Proprio in relazione a questo aspetto, a rimettere in chiaro le priorità e le competenze è recentemente intervenuto il MiBACT con la discussa Circolare 4/2021 recante disposizioni integrative alla precedente circolare n. 42/2017 in merito agli ambiti applicativi della procedura di autorizzazione paesaggistica semplificata.
La Circolare chiarisce che, riguardo il Superbonus 110%, per l’istallazione del cappotto termico negli immobili sottoposti a tutela ai sensi del Codice dei Beni culturali e del Paesaggio anteriori al 1945 (così come definiti nella circolare 42/2017 dello stesso MIBACT, cioè immobili vincolati e/o che si trovano in area di tutela paesaggistica) è necessario acquisire l’autorizzazione paesaggistica.
Viene puntualizzato che «le specifiche caratteristiche tecnico-costruttive, definite caso per caso, possono comportare incrementi di spessore anche significativi in funzione dello specifico materiale, della soluzione tecnica prescelta e del grado di efficientamento termico richiesto dall’intervento», si tratta, quindi, di una valutazione specifica e singolare che va eseguita per ogni richiesta di lavori di efficientamento energetico di questo tipo.
La Circolare ha creato non poco scompiglio soprattutto tra operatori e soggetti interessati ad aprire pratiche di Superbonus su queste costruzioni, ancor più perché -di contro - non è chiaro quali siano gli adempimenti procedurali per gli edifici ante 1945 non sottoposti a vincoli o per gli immobili costruiti dopo il 1945 collocati in un centro storico
È bene ricordare che una Circolare non fa giurisprudenza e non è fonte normativa, tuttavia, la tendenza generale pare sia quella di frenare sull’uso indiscriminato del sistema degli incentivi nel comparto edilizio storico, con particolare attenzione alla coibentazione, dato che questa, più di tutti, può comportare una sensibile variazione nei connotati estetici delle facciate e nell’immagine del paesaggio.

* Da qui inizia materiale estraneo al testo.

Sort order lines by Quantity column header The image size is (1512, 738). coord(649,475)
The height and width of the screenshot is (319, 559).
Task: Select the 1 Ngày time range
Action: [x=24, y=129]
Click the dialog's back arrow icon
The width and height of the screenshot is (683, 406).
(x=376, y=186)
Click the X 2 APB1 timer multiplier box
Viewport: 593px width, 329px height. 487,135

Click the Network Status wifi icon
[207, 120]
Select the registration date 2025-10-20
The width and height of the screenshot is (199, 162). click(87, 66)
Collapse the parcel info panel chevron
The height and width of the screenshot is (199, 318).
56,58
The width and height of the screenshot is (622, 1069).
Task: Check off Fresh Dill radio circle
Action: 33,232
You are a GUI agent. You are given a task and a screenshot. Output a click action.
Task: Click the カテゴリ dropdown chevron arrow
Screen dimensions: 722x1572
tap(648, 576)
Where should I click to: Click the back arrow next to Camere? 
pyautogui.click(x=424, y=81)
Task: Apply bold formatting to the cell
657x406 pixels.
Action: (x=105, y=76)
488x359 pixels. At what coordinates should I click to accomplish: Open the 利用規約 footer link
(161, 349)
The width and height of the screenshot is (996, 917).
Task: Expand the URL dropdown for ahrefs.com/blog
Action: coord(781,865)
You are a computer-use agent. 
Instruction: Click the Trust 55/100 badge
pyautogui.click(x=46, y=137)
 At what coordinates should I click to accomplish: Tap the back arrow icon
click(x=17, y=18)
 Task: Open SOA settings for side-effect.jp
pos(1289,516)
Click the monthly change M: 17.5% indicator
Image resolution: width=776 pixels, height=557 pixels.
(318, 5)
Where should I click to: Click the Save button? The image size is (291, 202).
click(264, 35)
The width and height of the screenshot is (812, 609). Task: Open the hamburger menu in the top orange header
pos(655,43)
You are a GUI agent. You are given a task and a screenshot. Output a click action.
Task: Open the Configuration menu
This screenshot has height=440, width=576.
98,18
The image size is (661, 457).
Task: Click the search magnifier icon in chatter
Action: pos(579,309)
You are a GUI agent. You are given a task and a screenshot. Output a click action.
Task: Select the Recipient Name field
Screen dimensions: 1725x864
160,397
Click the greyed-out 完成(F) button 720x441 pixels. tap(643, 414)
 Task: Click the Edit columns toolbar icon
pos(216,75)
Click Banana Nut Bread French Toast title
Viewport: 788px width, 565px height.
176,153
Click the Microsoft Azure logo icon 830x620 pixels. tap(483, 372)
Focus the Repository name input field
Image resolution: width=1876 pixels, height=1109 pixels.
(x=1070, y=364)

* Simona Santostasi: Ingegnere Edile, lavora per TEP srl nell’ambito dell’analisi energetica degli edifici. Il presente articolo è una sintesi delle considerazioni introduttive espresse nella sua Tesi di Laurea Specialistica in Ingegneria Edile-Architettura dal titolo “Riqualificazione energetica dell’edilizia storica. Il caso del Palazzo Zaffiro Isacco”, redatta con il relatore Prof. Pietro Stefanizzi e discussa a giugno 2022 presso il Politecnico di Bari.